Kotlin has inline methods and inline lambdas. I recommend you to read the chapter, to get some theory. But in short:

  • Kotlin can inline withLock method into our code, so no Runtime is allocated and no extra stack frames are added

  • Inline is type safe, compiler will fail with an exception, if method can not be inlined for some reasons (dependency…). So no nasty performance surprises.

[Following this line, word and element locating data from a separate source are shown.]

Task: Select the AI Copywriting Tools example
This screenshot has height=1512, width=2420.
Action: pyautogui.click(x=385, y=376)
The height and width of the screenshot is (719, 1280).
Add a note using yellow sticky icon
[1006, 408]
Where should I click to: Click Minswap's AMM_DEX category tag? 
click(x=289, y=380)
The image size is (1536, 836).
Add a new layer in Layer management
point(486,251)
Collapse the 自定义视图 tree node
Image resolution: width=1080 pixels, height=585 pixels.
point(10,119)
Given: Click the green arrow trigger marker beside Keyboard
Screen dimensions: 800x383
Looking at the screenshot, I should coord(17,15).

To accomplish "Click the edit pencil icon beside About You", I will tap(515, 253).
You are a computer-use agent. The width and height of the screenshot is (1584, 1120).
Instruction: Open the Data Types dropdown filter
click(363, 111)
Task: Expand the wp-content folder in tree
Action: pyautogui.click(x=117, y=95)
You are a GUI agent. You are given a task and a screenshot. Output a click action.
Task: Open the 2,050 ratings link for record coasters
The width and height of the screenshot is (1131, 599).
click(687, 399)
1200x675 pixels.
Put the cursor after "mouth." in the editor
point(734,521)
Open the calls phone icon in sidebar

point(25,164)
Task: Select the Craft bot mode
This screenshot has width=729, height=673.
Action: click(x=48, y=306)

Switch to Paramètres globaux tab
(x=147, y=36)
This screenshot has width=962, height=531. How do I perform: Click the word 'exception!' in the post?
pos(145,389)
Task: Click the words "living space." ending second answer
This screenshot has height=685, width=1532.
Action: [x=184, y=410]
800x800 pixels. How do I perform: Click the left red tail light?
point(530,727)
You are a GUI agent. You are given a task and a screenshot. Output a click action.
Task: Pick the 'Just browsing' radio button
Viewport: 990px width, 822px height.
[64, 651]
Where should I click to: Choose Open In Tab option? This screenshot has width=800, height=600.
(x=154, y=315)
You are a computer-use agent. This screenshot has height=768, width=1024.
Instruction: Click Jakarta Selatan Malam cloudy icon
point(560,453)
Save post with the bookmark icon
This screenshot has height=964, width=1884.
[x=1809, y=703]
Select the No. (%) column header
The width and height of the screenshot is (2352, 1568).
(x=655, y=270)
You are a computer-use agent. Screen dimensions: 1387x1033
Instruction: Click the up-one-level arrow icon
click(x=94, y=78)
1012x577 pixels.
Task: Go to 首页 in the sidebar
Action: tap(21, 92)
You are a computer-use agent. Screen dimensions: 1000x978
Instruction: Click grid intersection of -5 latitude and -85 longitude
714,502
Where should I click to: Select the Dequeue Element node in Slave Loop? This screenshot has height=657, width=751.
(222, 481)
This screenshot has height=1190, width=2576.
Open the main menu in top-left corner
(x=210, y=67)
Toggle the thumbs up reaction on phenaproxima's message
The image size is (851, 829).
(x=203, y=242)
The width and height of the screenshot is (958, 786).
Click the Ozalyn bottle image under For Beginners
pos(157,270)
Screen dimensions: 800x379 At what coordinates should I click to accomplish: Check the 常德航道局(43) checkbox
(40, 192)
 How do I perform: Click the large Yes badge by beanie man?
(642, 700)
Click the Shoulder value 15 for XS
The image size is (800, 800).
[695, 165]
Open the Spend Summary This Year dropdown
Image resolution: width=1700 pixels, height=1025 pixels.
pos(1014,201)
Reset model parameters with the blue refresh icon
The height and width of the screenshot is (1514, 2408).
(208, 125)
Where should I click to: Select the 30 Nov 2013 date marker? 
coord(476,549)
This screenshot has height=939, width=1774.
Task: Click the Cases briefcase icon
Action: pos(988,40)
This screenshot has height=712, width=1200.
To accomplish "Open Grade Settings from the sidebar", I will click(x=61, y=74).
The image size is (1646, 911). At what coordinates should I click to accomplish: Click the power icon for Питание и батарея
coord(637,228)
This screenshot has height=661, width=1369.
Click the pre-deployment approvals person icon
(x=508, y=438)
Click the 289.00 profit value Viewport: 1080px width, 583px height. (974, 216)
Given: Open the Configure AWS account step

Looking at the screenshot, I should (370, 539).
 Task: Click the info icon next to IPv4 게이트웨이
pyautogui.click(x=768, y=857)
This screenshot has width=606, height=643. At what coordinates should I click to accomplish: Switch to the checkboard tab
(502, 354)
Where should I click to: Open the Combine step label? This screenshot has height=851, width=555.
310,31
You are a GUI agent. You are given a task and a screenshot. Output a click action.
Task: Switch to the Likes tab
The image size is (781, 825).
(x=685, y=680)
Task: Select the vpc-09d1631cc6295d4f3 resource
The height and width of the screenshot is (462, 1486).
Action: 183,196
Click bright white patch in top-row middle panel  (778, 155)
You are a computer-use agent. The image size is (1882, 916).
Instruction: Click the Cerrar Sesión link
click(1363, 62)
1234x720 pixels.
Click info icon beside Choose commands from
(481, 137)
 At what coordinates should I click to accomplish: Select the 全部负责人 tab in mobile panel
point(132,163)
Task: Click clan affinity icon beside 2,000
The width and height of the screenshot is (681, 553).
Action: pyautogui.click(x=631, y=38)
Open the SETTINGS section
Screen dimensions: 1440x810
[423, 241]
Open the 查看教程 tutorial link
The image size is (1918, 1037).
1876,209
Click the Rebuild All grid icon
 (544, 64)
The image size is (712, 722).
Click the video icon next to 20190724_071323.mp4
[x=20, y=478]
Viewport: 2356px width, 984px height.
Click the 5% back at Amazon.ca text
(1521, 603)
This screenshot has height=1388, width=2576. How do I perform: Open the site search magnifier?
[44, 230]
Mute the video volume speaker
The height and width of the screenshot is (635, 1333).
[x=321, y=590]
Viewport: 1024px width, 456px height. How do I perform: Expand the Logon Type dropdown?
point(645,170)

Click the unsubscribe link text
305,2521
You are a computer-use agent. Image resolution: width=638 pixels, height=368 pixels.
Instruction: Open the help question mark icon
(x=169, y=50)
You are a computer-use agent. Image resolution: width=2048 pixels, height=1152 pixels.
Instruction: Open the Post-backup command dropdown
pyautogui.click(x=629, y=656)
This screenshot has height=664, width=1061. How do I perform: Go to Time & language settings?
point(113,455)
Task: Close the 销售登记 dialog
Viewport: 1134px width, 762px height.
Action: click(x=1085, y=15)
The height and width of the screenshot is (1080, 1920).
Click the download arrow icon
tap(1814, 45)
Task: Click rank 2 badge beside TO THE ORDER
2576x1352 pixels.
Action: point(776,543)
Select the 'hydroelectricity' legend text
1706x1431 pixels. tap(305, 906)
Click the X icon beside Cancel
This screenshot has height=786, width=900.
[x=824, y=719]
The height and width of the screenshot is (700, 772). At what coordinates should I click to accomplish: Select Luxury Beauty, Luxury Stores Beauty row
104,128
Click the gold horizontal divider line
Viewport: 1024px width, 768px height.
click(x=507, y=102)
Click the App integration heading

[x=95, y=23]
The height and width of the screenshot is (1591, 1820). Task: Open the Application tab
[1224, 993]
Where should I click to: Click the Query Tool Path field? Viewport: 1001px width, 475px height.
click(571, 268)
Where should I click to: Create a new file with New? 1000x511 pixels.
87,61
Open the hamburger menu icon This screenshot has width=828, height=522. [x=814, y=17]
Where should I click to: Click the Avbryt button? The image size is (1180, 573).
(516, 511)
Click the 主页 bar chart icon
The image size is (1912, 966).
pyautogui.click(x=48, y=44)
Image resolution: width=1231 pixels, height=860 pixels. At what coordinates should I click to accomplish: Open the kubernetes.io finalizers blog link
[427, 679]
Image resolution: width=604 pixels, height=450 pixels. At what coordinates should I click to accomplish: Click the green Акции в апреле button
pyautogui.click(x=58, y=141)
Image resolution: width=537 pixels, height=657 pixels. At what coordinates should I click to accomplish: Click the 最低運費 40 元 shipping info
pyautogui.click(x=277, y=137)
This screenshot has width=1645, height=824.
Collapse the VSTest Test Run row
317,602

  • Compiler actually works, inlined code is executed within local stack frame. We can do non-local returns. For future there is even planned support for continue and break for loops in parent function.,

Here is first Kotlin example, simple withLock method. Kotlin already provides extension method on Lock interface:

val lock = ReentrantLock()
lock.withLock { 
    //thread safe code
}

But to keep things comparable, lets implement similar method from Java:

inline fun <T> withLock2 (lock: Lock, body: () -> T): T {
    lock.lock()
    try{
        return body()
    } finally {
        lock.unlock()
    }
}

val lock = ReentrantLock()
withLock2(lock){
    //thread safe code
}

Here is proof from debugger that this method and lambda are both inlined, and do not add any new stack frame:

Stack frames from lambda

Another nice feature is non-local return. You can put return statement inside inlined lambda. Because it shares the same stack frame with parent method, you can exit parent method from within lambda:

fun getName():String {
    lock.withLock {
        return name2 //return from getName()
    }
}

You can also nest multiple inline methods, all gets inlined into single frame. This example uses two nested locks:

fun getName():String {
    lock.withLock {
        lock2.withLock {
            return name2 // returns from getName()
        }
    }
}

In next post I will mention that return from lambda also works on collection methods:

// taken from kotlinlang.org
fun hasZeros(ints: List<Int>): Boolean {
    ints.forEach { //this is inlined lambda
        if (it == 0) 
            return true // returns from hasZeros
    }
    return false
}

Comments

Vladimir Dvorak • 3 years ago

I’m not advocate of Java, but what about make custom Closeable Lock in java?

jefferygriffith • 4 years ago

Thanks for the post - I hope you’ll write about concurrency in Kotlin in your new series! Lots of options with a/w, CompletableFuture, rx, etc and would appreciate your experience.